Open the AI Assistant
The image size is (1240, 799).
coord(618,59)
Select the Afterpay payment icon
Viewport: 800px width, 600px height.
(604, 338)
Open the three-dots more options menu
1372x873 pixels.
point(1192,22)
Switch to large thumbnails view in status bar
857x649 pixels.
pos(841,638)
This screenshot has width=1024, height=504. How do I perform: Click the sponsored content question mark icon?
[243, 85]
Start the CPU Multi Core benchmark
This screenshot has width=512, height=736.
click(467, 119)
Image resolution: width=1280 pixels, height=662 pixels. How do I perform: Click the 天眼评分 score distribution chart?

━━━━━━━━━━

* WHAT YOU NEED TO DO *
Every record above must be repeated word for word.

* TASK RESULT *
Open the AI Assistant
The image size is (1240, 799).
coord(618,59)
Select the Afterpay payment icon
Viewport: 800px width, 600px height.
(604, 338)
Open the three-dots more options menu
1372x873 pixels.
point(1192,22)
Switch to large thumbnails view in status bar
857x649 pixels.
pos(841,638)
This screenshot has width=1024, height=504. How do I perform: Click the sponsored content question mark icon?
[243, 85]
Start the CPU Multi Core benchmark
This screenshot has width=512, height=736.
click(467, 119)
Image resolution: width=1280 pixels, height=662 pixels. How do I perform: Click the 天眼评分 score distribution chart?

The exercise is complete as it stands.